The Trust says that this devastating calculation, on top of the present extension of government involvement in the detail, could mean even more muddle. It all comes on top of last year’s bungled estimates of badger populations, the ineffective efforts to kill “enough” badgers and the inexcusable and arbitrary extensions of culling periods. Further expense has been the excursion to New Zealand of Owen Paterson, the Secretary of State for Environment, Food and Rural Affairs, to copy a similar scheme, although farming conditions are not comparable.

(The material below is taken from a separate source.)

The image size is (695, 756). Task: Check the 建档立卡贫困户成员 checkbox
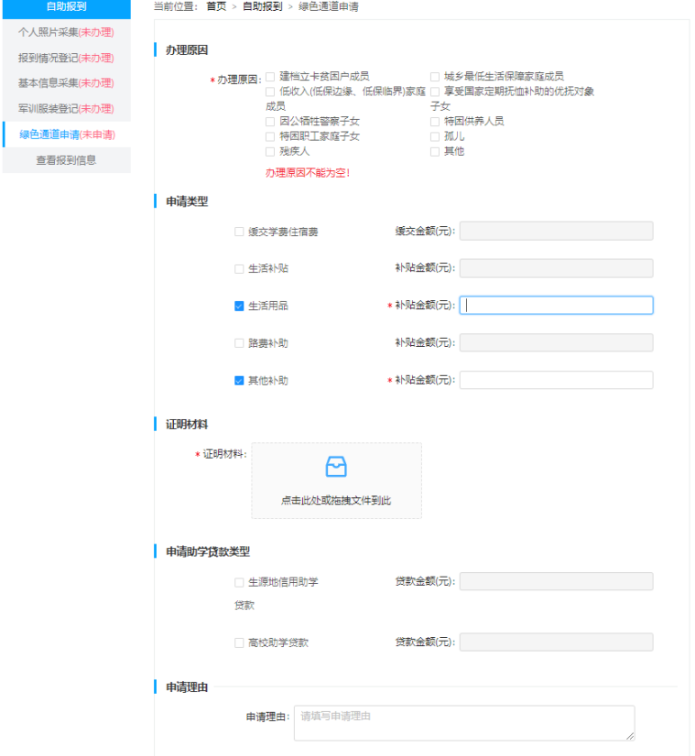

The proposed fund would be controlled by a new body, comprising representatives of cull areas, farming and veterinary bodies and civil servants. This organisation would take over much of the delivery of TB policy, dealing with technical issues like licensing and legal matters. The National Beef Association’s TB spokesman, Bill Harper, is reported as saying key decision-making powers would remain with Ministers.
The measure would potentially remove responsibility for the admin of TB control, including badger culling, to an industry-led body not publicly accountable (in the same way that government departments are, in theory at least), and will probably consist of a government-industry partnership which will not include civil society groups. This in turn will make it much harder for us to engage in any constructive way with the process. Any industry-led body would be more likely to be intensely cost-driven, and would look towards the cheapest method available for aspects of the policy, including (potentially) badger culling.
Coalition policy allows up to ten new areas to be licensed each year, but Peter Kendall President of the National Farmers’ Union, said the NFU was not looking for a roll out on the scale some people previously envisaged. He told Farmers’ Guardian: “We need to be very careful about the speed of the roll out to make sure we get it right.”
David Williams, Chairman of the Badger Trust, commented: “The roll-out would be wrong in any event. This misconceived policy aims to achieve, at vast expense and much of it from the public, at best a marginal benefit if any from killing badgers. The bTB epidemic is of the industry’s own making in resisting for decades universal annual testing and sensible restrictions on cattle movements, and being careless about on -farm hygiene. Present indications are that the number of cattle being slaughtered because of bTB has been levelling out and could even be declining – without killing badgers”.
NOTES
[1] Farmers’ Guardian, January 31st, 2014.